0:08:50 I think we’re still very much in the early adopter phase.
0:08:57 In many of these categories, we’re just arguably still in the infrastructure building era and moving into the application building era.
0:08:59 It depends on the modality.
0:09:05 Like now LLMs are, maybe people thought that was a solved problem, but then again, DeepSea came in and upended all of that.
0:09:08 There’s a lot of things that are definitely not fully solved.
0:09:12 Like AI video right now can generate great three or five or six second clips.
0:09:18 But hopefully years from now, we have AI video that can generate minutes long or even hours long movies.
0:09:22 And so I think compared to where we’re going to be, we’re still incredibly early.

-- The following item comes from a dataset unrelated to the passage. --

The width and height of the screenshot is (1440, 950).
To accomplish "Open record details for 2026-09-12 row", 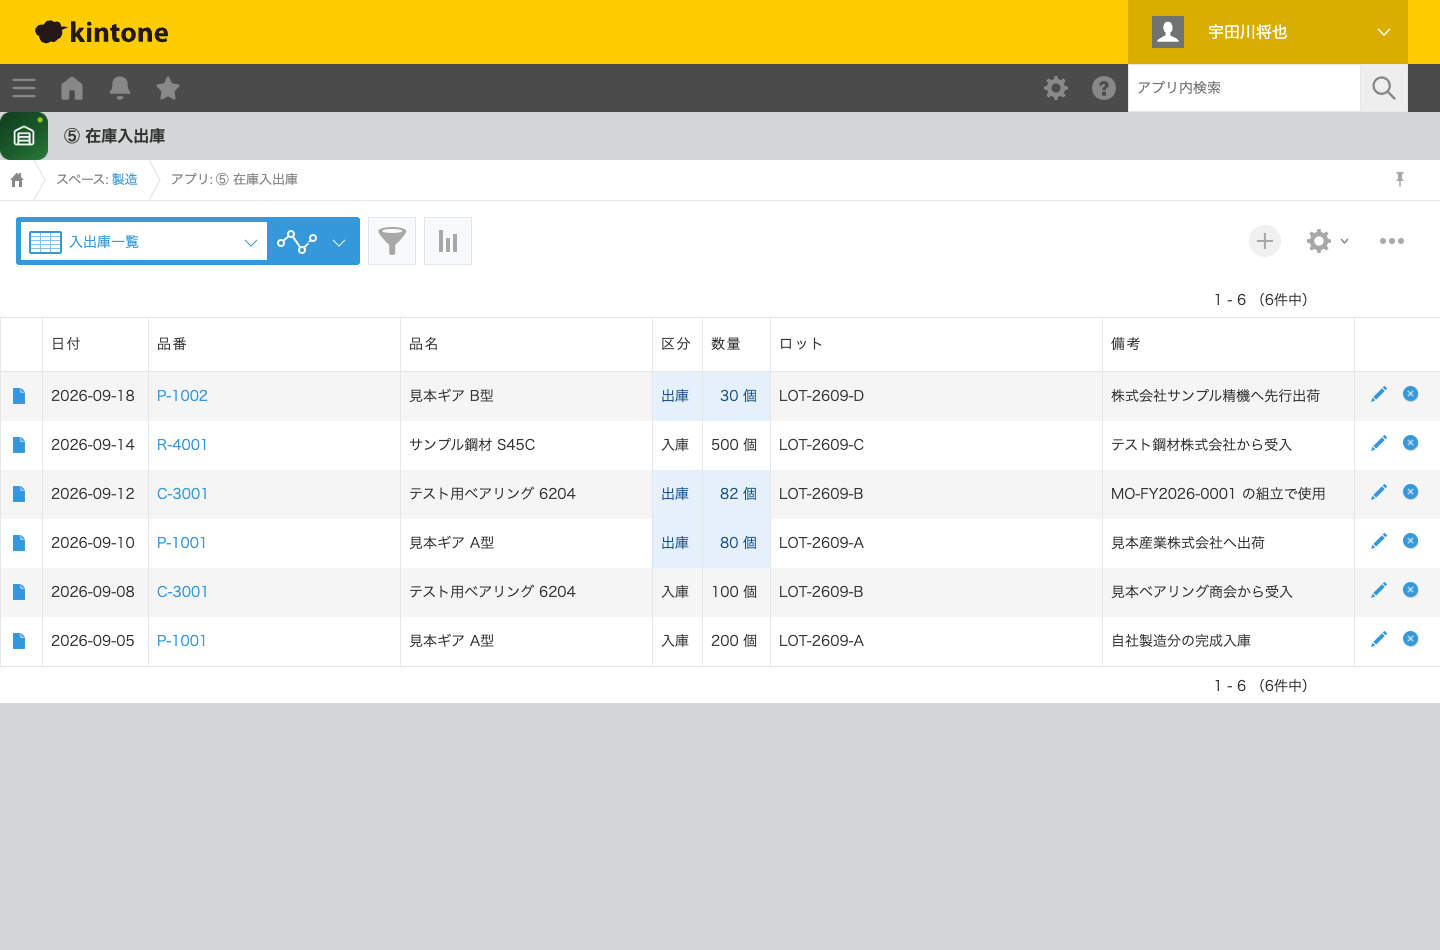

0:09:27 Here are two assumptions that I think are interesting because it may turn out the reality is the exact opposite.
0:09:35 One is that AI will be very good at transactional interactions, but humans will still be the ones to build relationships and connection.
0:09:40 So an example of that would be what kind of phone calls are AI going to be best at?
0:09:47 And I think the assumption was, well, they’ll be great at sort of scheduling and logistics and the exchanging of information and facts.
0:09:52 But we’ve heard over and over that in many cases, the AIs are more human than humans.
0:09:55 They just have more patience, more nuance.
0:09:56 They’re never having a bad day.
0:09:57 They’re never hung over.
0:09:59 So that’s an interesting area of exploration.
0:10:06 The other one that I think is interesting is the idea that humans will delegate work to the AIs and the AIs will do it.
0:10:09 Like what if the AIs are the ones delegating the work to us?
0:10:15 Perhaps AI is really good at organizing work and we’re really good and also get a lot of joy out of doing it.
0:10:22 So I think so many of these assumptions, and that’s why their assumptions, they seem intuitively correct, are going to turn out to be incorrect.
0:10:23 Totally.
0:10:29 And if we think about the report, maybe one important data point is the fact that we see so many newcomers still, right?
0:10:33 If we were in that later part of the innovation curve, you might expect more stagnancy.
0:10:35 You might expect to see the same players.
0:10:45 But every time you guys build out this report, we’re seeing all of these newcomers in this particular time, the fourth report, we saw 17 new companies on the web rankings in particular.
0:10:49 And you actually have this quote where you say, a few unexpected players rewrote the leaderboard overnight.
0:10:52 So can you just speak to that and the movement that we’re seeing?
0:11:00 One of the biggest trends among the newcomers is we are finally on the verge of AI video starting to really work.
0:11:06 Not just for people who are enamored by AI and willing to generate a hundred times to get a good clip.
0:11:12 But for people who actually want to make something creatively in a condensed time period.
0:11:19 So we had three new video models on the list this time, Hilo and Kling, which are both Chinese models.
0:11:26 And then Sora, which was OpenAI’s model that was announced, I guess, more than a year ago at this point and finally was released.
0:11:35 I think we’ll see even more of a shakeup here because VO2 is the new Google model that is even next level beyond that from what we’ve seen in testing.
0:11:40 And that is probably finally going to hopefully come out in the next three or six months.
0:11:44 The other big category of newcomers were these vibe coding products.
0:11:46 Cursor made the list.
0:11:50 It’s more of like an agentic ID for a technical audience.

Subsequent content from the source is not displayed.